Yesterday, August 14th, was the 65th anniversary of the end of World War II. Prior to the start of the US involvement in WWII, the Army and Navy had been intercepting and decrypting radio messages between Japanese military units, consulates, embassies, and other overseas locations.
Back in the day, most everything was sent via Morse code over HF radio circuits. It was the fastest way to send information from one point to the next. These messages would be encrypted offline, either by hand or by a special typewriter. The message text would then be altered into 5-number, seemingly random, groups. On the other side, they would be deciphered using a key that matched the enciphering key. There were several different ciphers systems being used, some for diplomatic traffic, several others for military, merchant marine, etc.
Since the messages were transmitted via radio, they were easy to intercept. Everyone knew that the other side was listening. The Japanese assumed that their codes were secure because a “Caucasian mind could not possibly unravel the intricacies of a Japanese code.” An assumption the Navy cryptanalysts had different ideas about. Through the 1930s and early 1940s they broke some of these codes, but not all of them.
The Japanese diplomatic code was called “purple” by the US cryptanalysts. It relied on a machine called System 97 (by the Japanese) which used telephone stepper relays to generate an ever-changing stream of random code groups. It was considered too secure to break. William Friedman, a mathematician working for the Army, studied the purple messages and deduced that it was a machine-generated code. He then went to work on duplicating the machine and after a year or so came up with a perfect replica of the Japanese System 97 machine in early 1941. From that point on, almost all of Japan’s diplomatic message traffic was being read by the Army, Navy, and state departments. This work was top secret and carried out at the war department in Washington. Information gleaned would be sanitized and transmitted to major commands as needed for tactical intelligence.
In early November 1941, the Japanese foreign office came up with the following code to be transmitted to the embassies in the event of the outbreak of war:
HIGASHI NO KAZE AME (East wind rain) = Japan – US
KITA NO KAZE KUMORI (North wind cloudy)= Japan – USSR
NISHI NO KAZE HARE (West wind clear)= Japan – Britain
It is believed that on either December 4th or 5th, East wind rain message was received and decrypted. This was testified to Congress in 1945 by the head of the Navy COMMINT section, however, no record of the decrypted message exists. Instead, there is a blank page and a missing message number (JD-7001) in the Japanese diplomatic intercepts file.

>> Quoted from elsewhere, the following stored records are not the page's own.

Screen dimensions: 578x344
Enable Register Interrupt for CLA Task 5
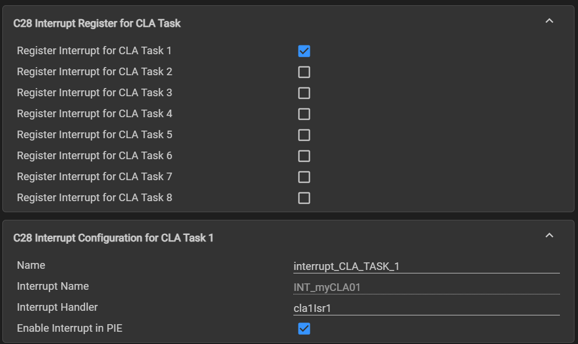coord(304,135)
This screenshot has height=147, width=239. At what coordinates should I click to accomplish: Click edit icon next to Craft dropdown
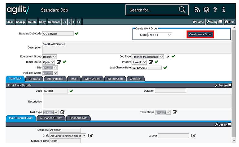click(90, 136)
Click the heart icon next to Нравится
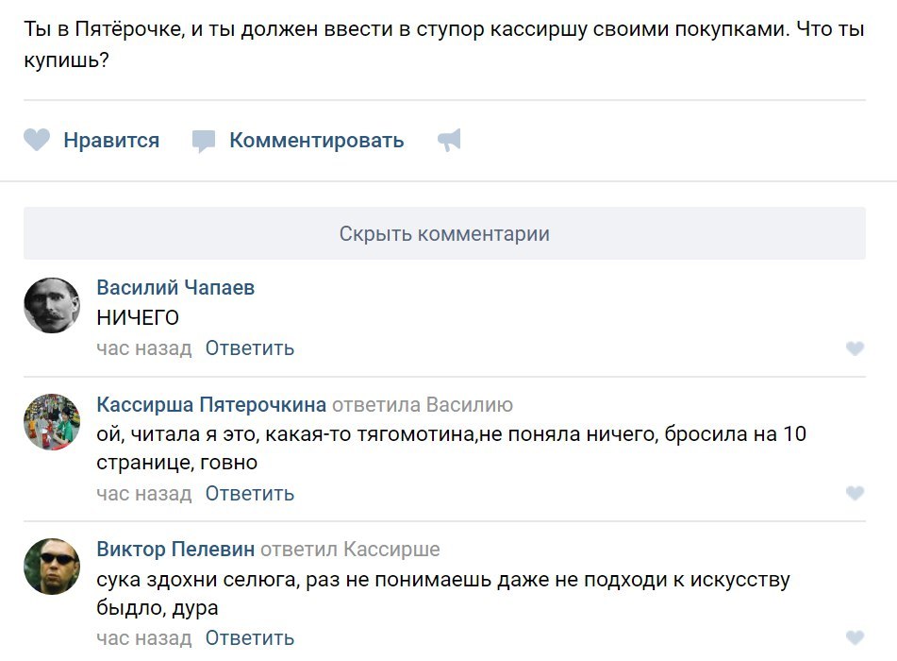Image resolution: width=897 pixels, height=661 pixels. point(37,141)
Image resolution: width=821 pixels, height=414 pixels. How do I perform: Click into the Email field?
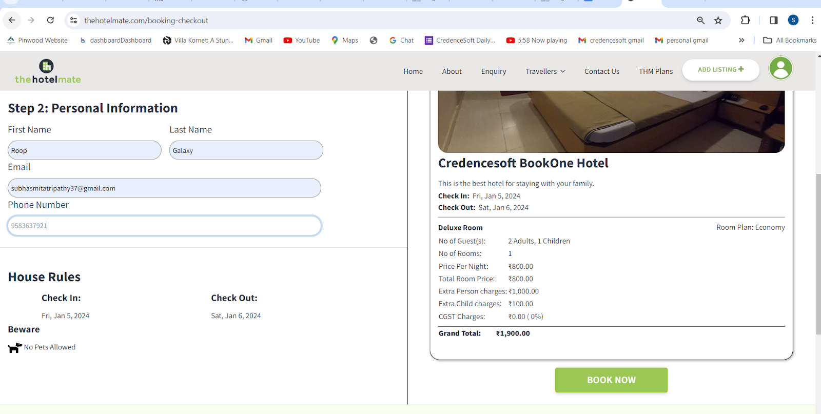point(164,188)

The fleet commander at Pearl Harbor knew none of this, as the information was kept under close wraps by the Navy Department in Washington. In early December 1941, almost everyone figured that war with Japan would happen very soon. Most of the Washington set believed it would start in the Philippines, then a US territory. No figured that the Japanese would steam 3,900 miles undetected and launch a sneak attack on the US military base in Hawaii. The attacking planes homed in on the signal from KGMB (after-war reading of Cmd. Fuchida’s (IJN strike leader) diary indicates the actual station was KGMB on 590 KHz, and not KGU as their website claims), to help find Hawaii from carriers still 230 miles away. The station had remained on the air overnight to assist a group of B-17 navigates from the west coast. Unaware of the impending danger, the Hawaii military bases were enjoying a peaceful Sunday morning until 7:48 am, when the first bombs began to fall.
Of course, had the Japanese pressed the attack and launched a third wave to take out the fuel storage and repair facilities, indeed, history might be different. The Pacific Fleet would have had to retire to California, leaving Hawaii exposed and quite possibly invaded.
Most people on the mainland first heard about the attack via radio. At 2:22 pm Eastern time, the AP issued a news bulletin and at 2:27 pm CBS broke into their Sunday afternoon programming to announce the attack. The radio played an important part in WWII from start to finish.